Stored items from a collection:

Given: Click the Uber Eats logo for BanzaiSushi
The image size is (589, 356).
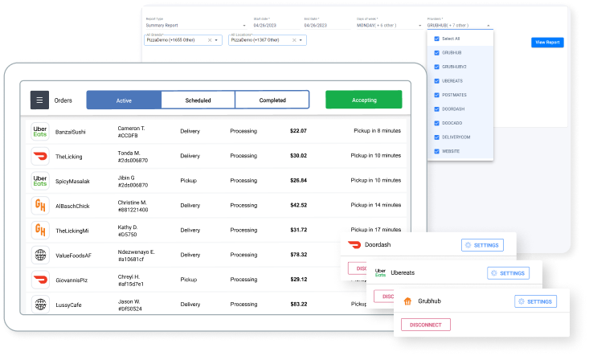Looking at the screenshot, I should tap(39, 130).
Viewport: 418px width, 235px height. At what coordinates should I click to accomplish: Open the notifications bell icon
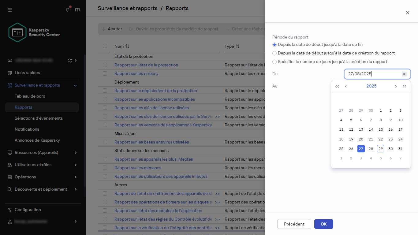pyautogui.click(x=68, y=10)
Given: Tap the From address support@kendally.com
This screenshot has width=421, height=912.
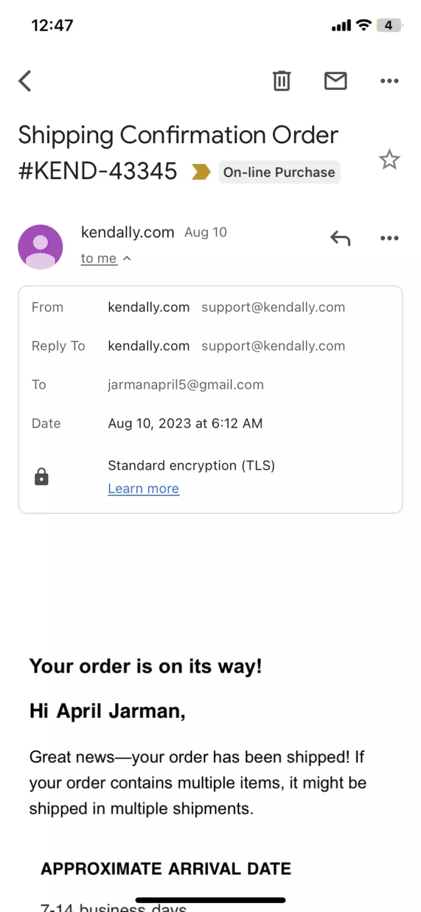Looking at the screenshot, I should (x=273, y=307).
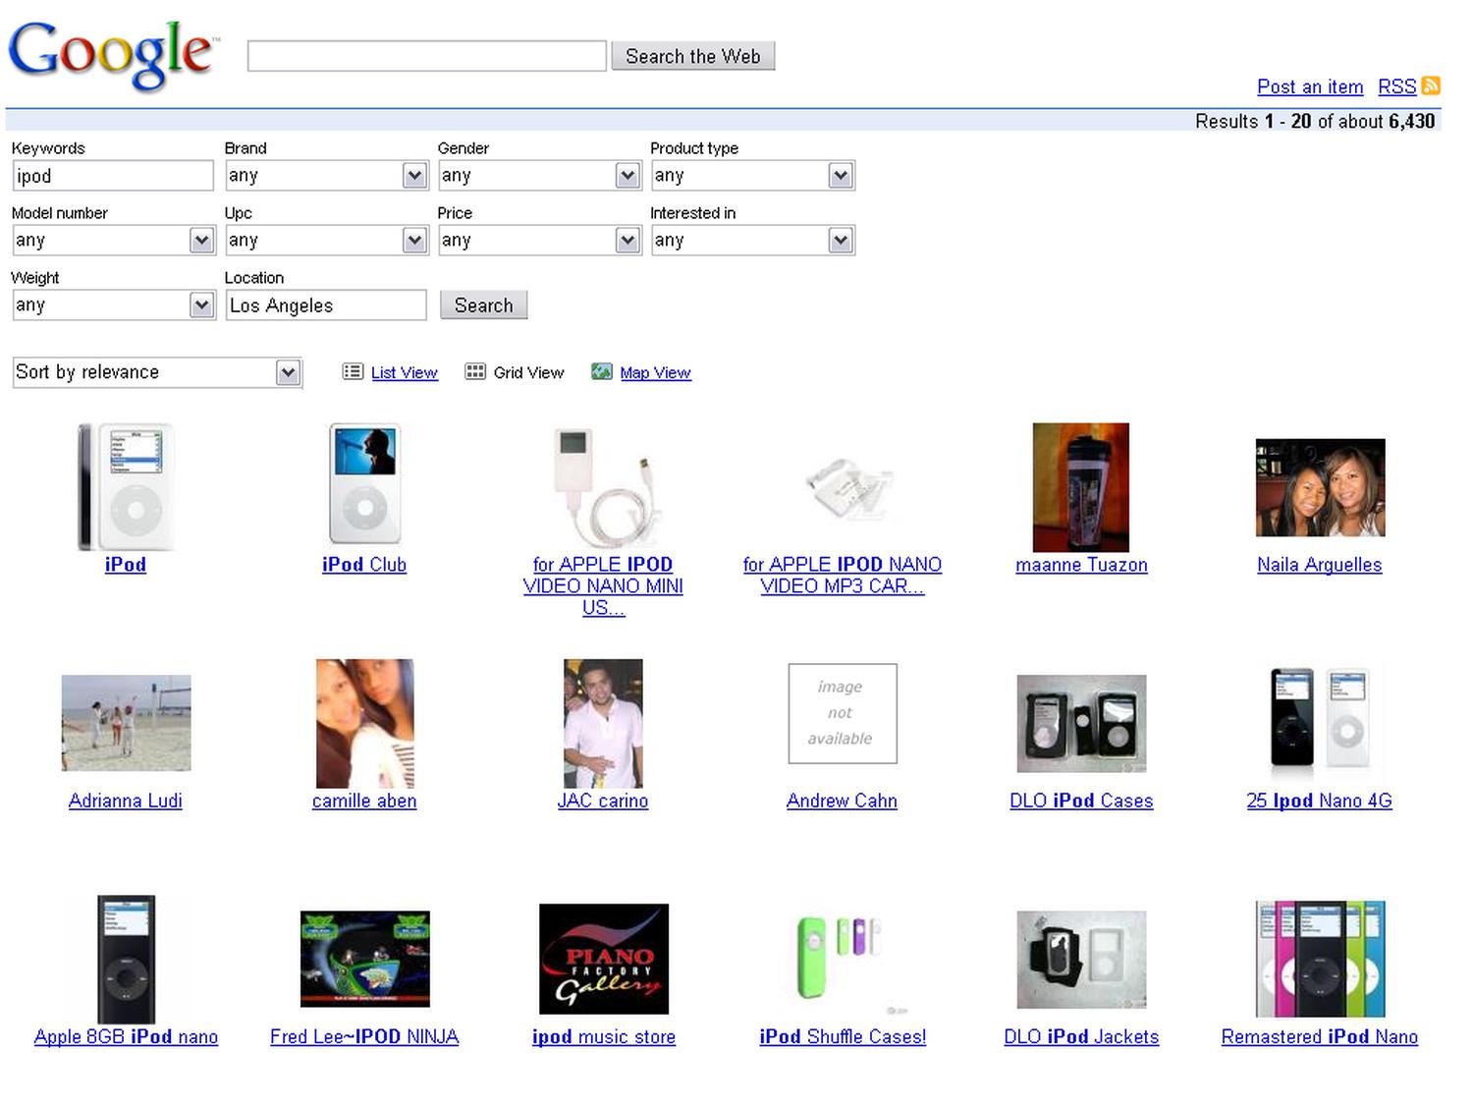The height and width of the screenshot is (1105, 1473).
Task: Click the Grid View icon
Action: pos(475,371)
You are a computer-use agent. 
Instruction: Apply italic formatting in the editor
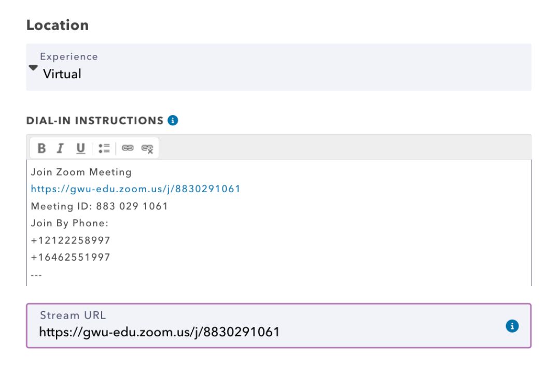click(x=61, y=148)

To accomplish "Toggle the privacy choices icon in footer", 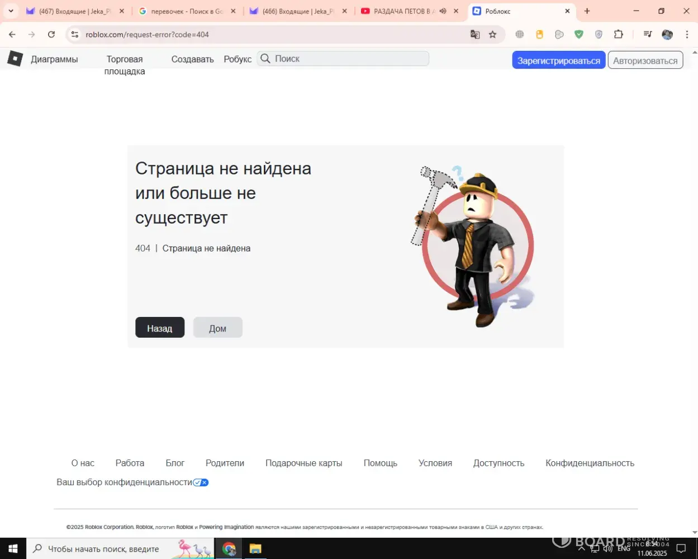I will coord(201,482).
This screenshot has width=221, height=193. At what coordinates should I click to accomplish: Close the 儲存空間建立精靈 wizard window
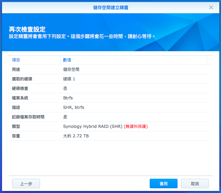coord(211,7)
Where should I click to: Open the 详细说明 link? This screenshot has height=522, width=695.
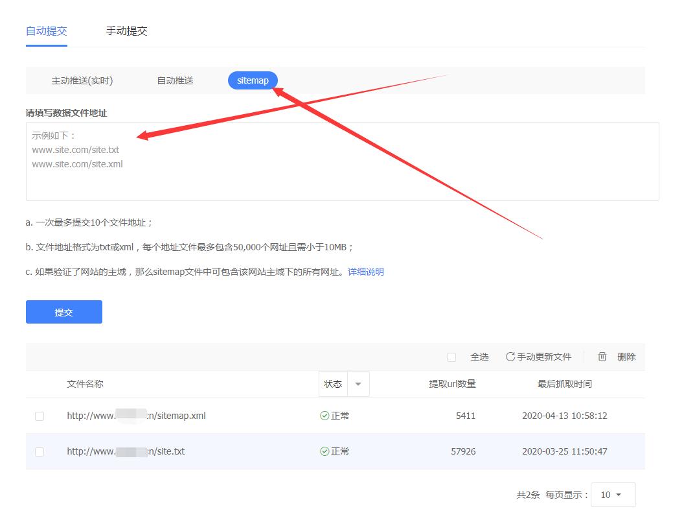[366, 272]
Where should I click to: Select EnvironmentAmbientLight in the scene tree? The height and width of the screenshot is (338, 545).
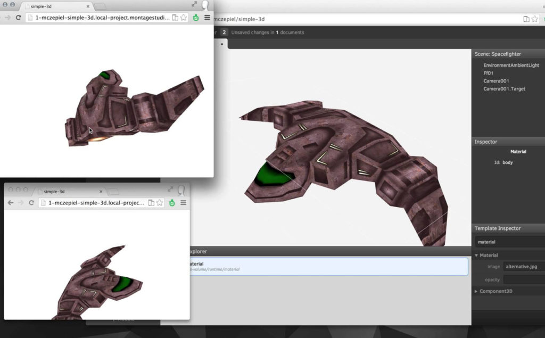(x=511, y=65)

> How to complete this task
Check each line above for the string "Given" and return those that contain it.

> Output below
Given: Click the Uber Eats logo for BanzaiSushi
Given: Tap the From address support@kendally.com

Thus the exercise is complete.